Oklahoma 45 Baylor 20
ATS – Oklahoma
SU – Oklahoma
Texas -7 @ Kansas State:
Kansas State is like that deranged lunatic in the horror movie — even when you put them away you don’t feel good about it and you are just glad it is done, and you’re looking over your shoulder the whole time to make sure it is done (and it usually isn’t).
For all the misery that Kansas State has given Texas through the years, it is the funny irony that the worst period Texas has seen in at least 30 years has been the most fruitful for the Longhorns against the Wildcats, as Texas has won 5 of 7 in this series after losing five in a row from 2006 to 2012.
Tom Herman has never lost to the Wildcats, but those three wins have been by a combined 14 points (no way). In fact, these two teams usually play close games — since 2014, the cumulative score in this series is Texas 130, Kansas State 128.
And it is usually close because the Longhorns can’t score against the Wildcats — in 16 meetings with Kansas State, Texas has scored as many as 30 points just three times — in 2017 (a 40-34 victory), in 2013 (a 31-21 victory) and in 2006 (a 45-42 loss).
It has been a strange year in Manhattan (besides the obvious). KSU lost their opener 35-31 to Arkansas State, a team ravaged by COVID, and then two weeks later went out and whipped Oklahoma despite missing nearly their entire secondary to COVID protocols themselves.
They then lost starting quarterback Sylar Thompson for the year due to injury against Texas Tech, but managed to pull out a victory in that game and also managed to patch together two more wins against TCU and Kansas.
So they were sitting at 4-1 (4-0 in the conference) when the bottom fell out from underneath them in Morgantown, and they haven’t stopped falling since, losing four in a row, including last week’s loss in Waco to previously one win Baylor.
Their offense has been a mess. Thompson’s replacement, true freshman Will Howard, has only passed the 185 yards mark once (against Kansas), and in their last two games, the leading passer had 44 yards against Iowa State and 88 against Baylor. Howard is only completing 53% of his passes, and has thrown more interceptions (8) than touchdowns (6).
How bad has their air attack been? Freshman sensation (and Round Rock’s own) Deuce Vaughn eclipsed the 100-yard mark receiving against Baylor for the first time in six games. He hadn’t had more than 19 yards receiving in any game since that win over Kansas in late October. He’s still the leading receiver on the team.

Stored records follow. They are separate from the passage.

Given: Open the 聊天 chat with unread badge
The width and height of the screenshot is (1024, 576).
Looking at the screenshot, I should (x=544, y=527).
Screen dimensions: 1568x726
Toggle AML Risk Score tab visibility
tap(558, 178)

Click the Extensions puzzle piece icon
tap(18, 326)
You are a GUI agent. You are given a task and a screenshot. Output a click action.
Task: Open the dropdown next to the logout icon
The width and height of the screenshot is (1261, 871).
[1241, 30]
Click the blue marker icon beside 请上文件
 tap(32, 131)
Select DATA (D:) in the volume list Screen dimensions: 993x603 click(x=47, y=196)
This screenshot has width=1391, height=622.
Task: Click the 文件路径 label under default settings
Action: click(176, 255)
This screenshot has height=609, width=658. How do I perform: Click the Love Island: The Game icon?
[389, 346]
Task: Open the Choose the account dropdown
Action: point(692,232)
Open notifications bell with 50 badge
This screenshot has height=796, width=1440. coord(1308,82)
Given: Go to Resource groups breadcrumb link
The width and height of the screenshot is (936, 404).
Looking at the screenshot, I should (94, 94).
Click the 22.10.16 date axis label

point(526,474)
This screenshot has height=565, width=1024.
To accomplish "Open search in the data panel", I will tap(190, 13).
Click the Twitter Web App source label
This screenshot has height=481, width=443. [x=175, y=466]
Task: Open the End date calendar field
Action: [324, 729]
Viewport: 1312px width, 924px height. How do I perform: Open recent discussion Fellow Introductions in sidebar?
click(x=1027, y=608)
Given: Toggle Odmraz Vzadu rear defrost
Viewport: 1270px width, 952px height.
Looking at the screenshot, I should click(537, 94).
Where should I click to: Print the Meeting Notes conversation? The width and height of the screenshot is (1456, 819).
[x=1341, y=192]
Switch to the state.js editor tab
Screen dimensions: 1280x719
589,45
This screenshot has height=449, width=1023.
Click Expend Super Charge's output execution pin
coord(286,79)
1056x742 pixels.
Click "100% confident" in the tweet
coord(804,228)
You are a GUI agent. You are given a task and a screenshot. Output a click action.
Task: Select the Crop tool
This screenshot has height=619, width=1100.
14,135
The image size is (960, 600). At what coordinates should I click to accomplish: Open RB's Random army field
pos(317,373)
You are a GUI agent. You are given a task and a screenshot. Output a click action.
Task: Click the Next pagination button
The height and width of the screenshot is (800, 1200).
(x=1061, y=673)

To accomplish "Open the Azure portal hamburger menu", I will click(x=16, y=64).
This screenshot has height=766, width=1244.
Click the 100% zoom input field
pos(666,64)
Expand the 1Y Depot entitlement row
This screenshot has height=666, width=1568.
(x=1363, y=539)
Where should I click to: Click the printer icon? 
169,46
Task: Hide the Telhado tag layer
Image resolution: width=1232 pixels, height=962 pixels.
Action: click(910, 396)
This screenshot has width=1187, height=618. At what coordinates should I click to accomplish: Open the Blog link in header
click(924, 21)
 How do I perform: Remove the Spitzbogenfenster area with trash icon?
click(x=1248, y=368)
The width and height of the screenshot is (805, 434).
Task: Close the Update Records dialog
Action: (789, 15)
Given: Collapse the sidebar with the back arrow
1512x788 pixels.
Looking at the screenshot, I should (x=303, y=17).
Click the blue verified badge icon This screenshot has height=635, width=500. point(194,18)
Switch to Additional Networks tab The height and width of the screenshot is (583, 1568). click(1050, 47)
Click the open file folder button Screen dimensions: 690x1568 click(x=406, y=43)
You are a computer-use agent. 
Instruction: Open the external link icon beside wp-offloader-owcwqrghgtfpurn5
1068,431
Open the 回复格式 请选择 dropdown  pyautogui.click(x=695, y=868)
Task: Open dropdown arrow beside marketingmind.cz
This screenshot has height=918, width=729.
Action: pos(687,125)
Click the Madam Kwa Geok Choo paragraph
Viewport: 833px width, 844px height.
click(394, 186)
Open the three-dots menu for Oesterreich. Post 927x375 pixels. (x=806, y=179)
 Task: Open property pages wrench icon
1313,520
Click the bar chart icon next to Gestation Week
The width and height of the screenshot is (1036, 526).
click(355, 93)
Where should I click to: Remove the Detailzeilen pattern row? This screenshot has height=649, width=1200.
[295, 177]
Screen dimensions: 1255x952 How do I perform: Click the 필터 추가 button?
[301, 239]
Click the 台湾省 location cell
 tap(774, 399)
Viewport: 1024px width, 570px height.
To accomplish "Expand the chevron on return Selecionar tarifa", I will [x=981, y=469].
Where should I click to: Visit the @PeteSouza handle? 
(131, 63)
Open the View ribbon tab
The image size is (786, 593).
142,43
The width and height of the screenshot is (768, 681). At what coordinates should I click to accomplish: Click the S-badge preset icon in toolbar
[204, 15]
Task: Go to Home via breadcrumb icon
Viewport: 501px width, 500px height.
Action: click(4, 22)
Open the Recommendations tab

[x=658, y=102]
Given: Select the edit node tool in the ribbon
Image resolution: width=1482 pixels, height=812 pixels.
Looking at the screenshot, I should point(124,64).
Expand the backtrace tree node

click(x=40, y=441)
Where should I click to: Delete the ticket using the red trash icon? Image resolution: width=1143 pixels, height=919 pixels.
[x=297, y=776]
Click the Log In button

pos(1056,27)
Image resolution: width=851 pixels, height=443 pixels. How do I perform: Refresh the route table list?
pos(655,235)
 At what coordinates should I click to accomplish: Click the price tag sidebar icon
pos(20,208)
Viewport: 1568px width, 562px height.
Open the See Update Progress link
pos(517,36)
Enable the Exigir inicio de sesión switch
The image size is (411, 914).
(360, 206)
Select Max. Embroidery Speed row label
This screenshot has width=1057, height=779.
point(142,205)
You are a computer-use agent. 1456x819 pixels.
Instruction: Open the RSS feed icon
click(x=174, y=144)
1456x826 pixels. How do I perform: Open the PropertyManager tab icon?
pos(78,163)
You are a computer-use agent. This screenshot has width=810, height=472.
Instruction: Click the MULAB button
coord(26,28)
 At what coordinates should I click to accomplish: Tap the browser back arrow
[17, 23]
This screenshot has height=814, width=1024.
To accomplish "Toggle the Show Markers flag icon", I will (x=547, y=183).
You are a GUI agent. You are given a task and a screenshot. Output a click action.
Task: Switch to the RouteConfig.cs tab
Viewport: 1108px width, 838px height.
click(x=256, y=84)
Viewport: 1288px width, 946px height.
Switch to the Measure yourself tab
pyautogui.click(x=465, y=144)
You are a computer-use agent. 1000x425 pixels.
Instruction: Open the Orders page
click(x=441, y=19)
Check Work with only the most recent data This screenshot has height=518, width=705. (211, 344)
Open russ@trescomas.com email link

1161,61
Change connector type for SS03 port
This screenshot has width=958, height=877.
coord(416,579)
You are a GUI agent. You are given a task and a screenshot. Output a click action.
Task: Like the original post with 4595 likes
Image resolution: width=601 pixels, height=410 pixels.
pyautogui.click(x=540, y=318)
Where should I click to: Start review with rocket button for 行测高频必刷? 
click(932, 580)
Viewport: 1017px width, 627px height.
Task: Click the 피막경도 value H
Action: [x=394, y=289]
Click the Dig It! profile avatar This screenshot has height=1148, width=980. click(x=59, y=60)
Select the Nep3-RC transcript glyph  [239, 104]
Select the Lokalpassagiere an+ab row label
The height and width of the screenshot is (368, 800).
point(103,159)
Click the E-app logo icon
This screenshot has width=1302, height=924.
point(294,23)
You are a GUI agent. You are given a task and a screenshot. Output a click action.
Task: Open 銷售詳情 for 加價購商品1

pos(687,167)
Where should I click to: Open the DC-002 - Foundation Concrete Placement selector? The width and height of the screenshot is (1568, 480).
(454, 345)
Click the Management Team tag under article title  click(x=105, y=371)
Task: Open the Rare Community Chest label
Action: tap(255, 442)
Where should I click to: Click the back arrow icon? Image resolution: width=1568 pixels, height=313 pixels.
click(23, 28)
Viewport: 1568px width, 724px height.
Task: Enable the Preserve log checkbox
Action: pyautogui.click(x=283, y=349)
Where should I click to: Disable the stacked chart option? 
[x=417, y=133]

Sheesh.
Their defense has been adequate (57th in the country in S&P+), but isn’t good enough to overcome the shortcomings of their offense.
Longhorns linebacker Juwan Mitchell, who had perhaps his best game of the year last week against Iowa State with 10 tackles, will need to be a big factor in this game, to shut down that running attack.
The Longhorns are 0-6 ATS their last six trips to Manhattan, and with team captains opting out with two games left, it is fair to wonder how much stomach they will have for the fight. The Wildcats are not a good team, but since when does KSU have to be good to beat Texas?
Texas 28 Kansas State 24
ATS – Kansas State
SU – Texas
For entertainment purposes only. Save your money for passing the hat around on buyouts.